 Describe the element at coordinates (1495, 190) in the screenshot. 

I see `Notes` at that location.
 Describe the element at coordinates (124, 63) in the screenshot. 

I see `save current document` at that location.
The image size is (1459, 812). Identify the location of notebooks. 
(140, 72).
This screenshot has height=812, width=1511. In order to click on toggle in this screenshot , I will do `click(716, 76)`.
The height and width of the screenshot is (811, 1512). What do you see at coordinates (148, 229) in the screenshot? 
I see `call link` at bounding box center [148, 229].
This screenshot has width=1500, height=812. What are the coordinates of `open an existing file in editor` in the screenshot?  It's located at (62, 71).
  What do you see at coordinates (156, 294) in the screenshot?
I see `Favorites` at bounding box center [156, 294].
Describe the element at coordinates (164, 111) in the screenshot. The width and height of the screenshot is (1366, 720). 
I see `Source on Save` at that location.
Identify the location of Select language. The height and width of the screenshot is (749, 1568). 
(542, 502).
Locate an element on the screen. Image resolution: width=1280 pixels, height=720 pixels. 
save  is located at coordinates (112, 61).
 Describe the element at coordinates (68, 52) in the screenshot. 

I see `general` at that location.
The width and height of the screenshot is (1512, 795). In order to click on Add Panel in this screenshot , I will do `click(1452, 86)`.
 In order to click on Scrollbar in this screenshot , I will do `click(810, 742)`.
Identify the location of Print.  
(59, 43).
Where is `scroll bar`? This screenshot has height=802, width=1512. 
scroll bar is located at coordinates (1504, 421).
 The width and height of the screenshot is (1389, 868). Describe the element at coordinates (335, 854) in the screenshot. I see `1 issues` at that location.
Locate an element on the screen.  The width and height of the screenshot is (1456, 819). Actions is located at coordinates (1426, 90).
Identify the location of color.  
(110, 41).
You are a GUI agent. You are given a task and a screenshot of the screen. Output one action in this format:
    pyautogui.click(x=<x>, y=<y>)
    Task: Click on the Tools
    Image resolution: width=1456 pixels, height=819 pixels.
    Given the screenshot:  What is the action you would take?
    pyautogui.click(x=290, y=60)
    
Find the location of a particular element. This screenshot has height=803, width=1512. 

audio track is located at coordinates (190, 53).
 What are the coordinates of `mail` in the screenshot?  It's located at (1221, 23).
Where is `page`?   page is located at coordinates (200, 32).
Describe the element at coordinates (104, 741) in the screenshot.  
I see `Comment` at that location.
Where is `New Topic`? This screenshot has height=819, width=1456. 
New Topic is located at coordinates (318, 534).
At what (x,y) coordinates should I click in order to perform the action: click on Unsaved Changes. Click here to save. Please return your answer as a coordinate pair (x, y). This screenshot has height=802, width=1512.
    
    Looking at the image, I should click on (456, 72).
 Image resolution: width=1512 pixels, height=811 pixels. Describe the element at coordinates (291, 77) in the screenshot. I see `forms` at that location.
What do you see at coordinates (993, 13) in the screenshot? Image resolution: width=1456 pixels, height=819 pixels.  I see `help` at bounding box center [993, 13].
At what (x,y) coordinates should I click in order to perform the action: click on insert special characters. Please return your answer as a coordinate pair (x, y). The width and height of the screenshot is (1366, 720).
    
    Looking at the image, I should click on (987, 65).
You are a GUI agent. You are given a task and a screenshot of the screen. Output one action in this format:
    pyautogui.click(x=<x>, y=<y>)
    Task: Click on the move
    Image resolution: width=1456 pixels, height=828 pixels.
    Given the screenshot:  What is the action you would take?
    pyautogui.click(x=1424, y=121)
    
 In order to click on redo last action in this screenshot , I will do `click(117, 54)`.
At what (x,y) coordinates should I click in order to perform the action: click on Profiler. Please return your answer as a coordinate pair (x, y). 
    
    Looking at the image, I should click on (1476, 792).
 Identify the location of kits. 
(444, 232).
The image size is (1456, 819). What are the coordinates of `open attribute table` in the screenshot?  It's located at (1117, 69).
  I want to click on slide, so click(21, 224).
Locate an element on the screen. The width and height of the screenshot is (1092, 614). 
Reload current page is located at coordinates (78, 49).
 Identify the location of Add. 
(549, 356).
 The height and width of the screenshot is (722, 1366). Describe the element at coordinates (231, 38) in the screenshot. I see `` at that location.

> _Instructions for the task_
Reproduce all of the items above verbatim, from the first to the last.

> _Response below_
 Describe the element at coordinates (1495, 190) in the screenshot. 

I see `Notes` at that location.
 Describe the element at coordinates (124, 63) in the screenshot. 

I see `save current document` at that location.
The image size is (1459, 812). Identify the location of notebooks. 
(140, 72).
This screenshot has height=812, width=1511. In order to click on toggle in this screenshot , I will do `click(716, 76)`.
The height and width of the screenshot is (811, 1512). What do you see at coordinates (148, 229) in the screenshot? 
I see `call link` at bounding box center [148, 229].
This screenshot has width=1500, height=812. What are the coordinates of `open an existing file in editor` in the screenshot?  It's located at (62, 71).
  What do you see at coordinates (156, 294) in the screenshot?
I see `Favorites` at bounding box center [156, 294].
Describe the element at coordinates (164, 111) in the screenshot. The width and height of the screenshot is (1366, 720). 
I see `Source on Save` at that location.
Identify the location of Select language. The height and width of the screenshot is (749, 1568). 
(542, 502).
Locate an element on the screen. Image resolution: width=1280 pixels, height=720 pixels. 
save  is located at coordinates (112, 61).
 Describe the element at coordinates (68, 52) in the screenshot. 

I see `general` at that location.
The width and height of the screenshot is (1512, 795). In order to click on Add Panel in this screenshot , I will do `click(1452, 86)`.
 In order to click on Scrollbar in this screenshot , I will do `click(810, 742)`.
Identify the location of Print.  
(59, 43).
Where is `scroll bar`? This screenshot has height=802, width=1512. 
scroll bar is located at coordinates (1504, 421).
 The width and height of the screenshot is (1389, 868). Describe the element at coordinates (335, 854) in the screenshot. I see `1 issues` at that location.
Locate an element on the screen.  The width and height of the screenshot is (1456, 819). Actions is located at coordinates (1426, 90).
Identify the location of color.  
(110, 41).
You are a GUI agent. You are given a task and a screenshot of the screen. Output one action in this format:
    pyautogui.click(x=<x>, y=<y>)
    Task: Click on the Tools
    Image resolution: width=1456 pixels, height=819 pixels.
    Given the screenshot:  What is the action you would take?
    pyautogui.click(x=290, y=60)
    
Find the location of a particular element. This screenshot has height=803, width=1512. 

audio track is located at coordinates (190, 53).
 What are the coordinates of `mail` in the screenshot?  It's located at (1221, 23).
Where is `page`?   page is located at coordinates (200, 32).
Describe the element at coordinates (104, 741) in the screenshot.  
I see `Comment` at that location.
Where is `New Topic`? This screenshot has height=819, width=1456. 
New Topic is located at coordinates (318, 534).
At what (x,y) coordinates should I click in order to perform the action: click on Unsaved Changes. Click here to save. Please return your answer as a coordinate pair (x, y). This screenshot has height=802, width=1512.
    
    Looking at the image, I should click on (456, 72).
 Image resolution: width=1512 pixels, height=811 pixels. Describe the element at coordinates (291, 77) in the screenshot. I see `forms` at that location.
What do you see at coordinates (993, 13) in the screenshot? Image resolution: width=1456 pixels, height=819 pixels.  I see `help` at bounding box center [993, 13].
At what (x,y) coordinates should I click in order to perform the action: click on insert special characters. Please return your answer as a coordinate pair (x, y). The width and height of the screenshot is (1366, 720).
    
    Looking at the image, I should click on (987, 65).
You are a GUI agent. You are given a task and a screenshot of the screen. Output one action in this format:
    pyautogui.click(x=<x>, y=<y>)
    Task: Click on the move
    Image resolution: width=1456 pixels, height=828 pixels.
    Given the screenshot:  What is the action you would take?
    pyautogui.click(x=1424, y=121)
    
 In order to click on redo last action in this screenshot , I will do `click(117, 54)`.
At what (x,y) coordinates should I click in order to perform the action: click on Profiler. Please return your answer as a coordinate pair (x, y). 
    
    Looking at the image, I should click on (1476, 792).
 Identify the location of kits. 
(444, 232).
The image size is (1456, 819). What are the coordinates of `open attribute table` in the screenshot?  It's located at (1117, 69).
  I want to click on slide, so click(21, 224).
Locate an element on the screen. The width and height of the screenshot is (1092, 614). 
Reload current page is located at coordinates (78, 49).
 Identify the location of Add. 
(549, 356).
 The height and width of the screenshot is (722, 1366). Describe the element at coordinates (231, 38) in the screenshot. I see `` at that location.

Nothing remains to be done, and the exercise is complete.